In 1974 she presented Milleluci together with Mina. Having become an indispensable television personality, she hosted successful programs such as Ma che sera, Fantastico 3, and the very popular Ready, Raffaella. A daytime program that brought her the title of Female European Television Personality in 1984, awarded by the European TV Magazines Association. Presenter of Domenica in semper in Rai, she moved briefly to Canale 5, then returned to Raiuno in 1991 with Fantastico 12. In Madrid for a few years, she hosted Hola Raffaella for Spanish television; returning to Italy in 1995, she presented the lucky Caramba! What a surprise program with a sensational audience record in the most critical Saturday night slot. In 2001 he conducted the Sanremo Festival, and in 2006. She flew again to Spain in 2008 for three programs related to the Eurovision Song Contest. Love was a show that she held dear because it was dedicated to long-distance adoptions that she practised numerous times. In 2013 she coached the talent show The Voice of Italy.
Icon of world music, she has sold over 60 million records, and her songs have been translated into Spanish and distributed in Latin American countries. In 2019 she conducted Telling begins you, interviewing well-known faces from show business.

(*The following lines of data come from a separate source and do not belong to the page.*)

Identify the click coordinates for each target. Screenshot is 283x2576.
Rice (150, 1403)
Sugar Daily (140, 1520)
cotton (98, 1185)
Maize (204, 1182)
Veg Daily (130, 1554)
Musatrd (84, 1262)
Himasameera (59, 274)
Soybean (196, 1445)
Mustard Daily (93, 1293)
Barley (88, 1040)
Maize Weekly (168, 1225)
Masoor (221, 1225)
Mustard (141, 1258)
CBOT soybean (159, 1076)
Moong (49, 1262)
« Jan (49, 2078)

She has conducted countless programs in Italy and abroad, followed, known and esteemed in half the world. She will remain forever in the common imagination with his blond bob and head detachment during her fantastic choreography. With his sober but confidential style, she has interviewed professionals like no other, the greatest celebrities of every cultural field.
Raffaella Carrà, as a young woman, had an eight-year relationship with the Juventus player Gino Stacchini. Her flirtations, from Little Tony to Frank Sinatra, have been attributed to her. From 1969 to 1980, she was linked to the television author Gianni Boncompagni, creator of many of her musical successes. Subsequently, she had a long history, of over fifteen years, with the director and choreographer Sergio Japino. Despite her long and vital relationships, above all the one with Sergio Japino, Raffaella Carrà has never married. And never had children but supported several distance adoptions. Sergio Japino, the children of his brother Enzo who died in 2001, and Barbara, Paola and Claudia, the three daughters of Gianni Boncompagni. Raffaella Carrà’s grandchildren are Matteo and Federica Pelloni, children of her brother Enzo.
A vibrant life lived intensely without slipping into banality and vulgarity, an explosion of highly contagious joy and outstanding professionalism: Raffaella Carrà a complete artist, an innovator and an absolute icon.
She died in Rome at the Clinica del Rosario on 5 July 2021 at the age of 78 from lung cancer. Her ex-partner Sergio Japino announced her departure, saying: “She has gone to a better world, where her humanity, her unmistakable laughter and her extraordinary talent will shine forever”. Japino also revealed that Carrà had been battling a disease for some time and lived in secrecy.
Thousands of people paid homage to her at the funeral home set up in the Capitol and at state funerals. On July 9, the funeral in Rome in the Basilica of Santa Maria in Aracoeli.
“She has gone to a better world, where her humanity, unmistakable laughter and extraordinary talent will shine forever.”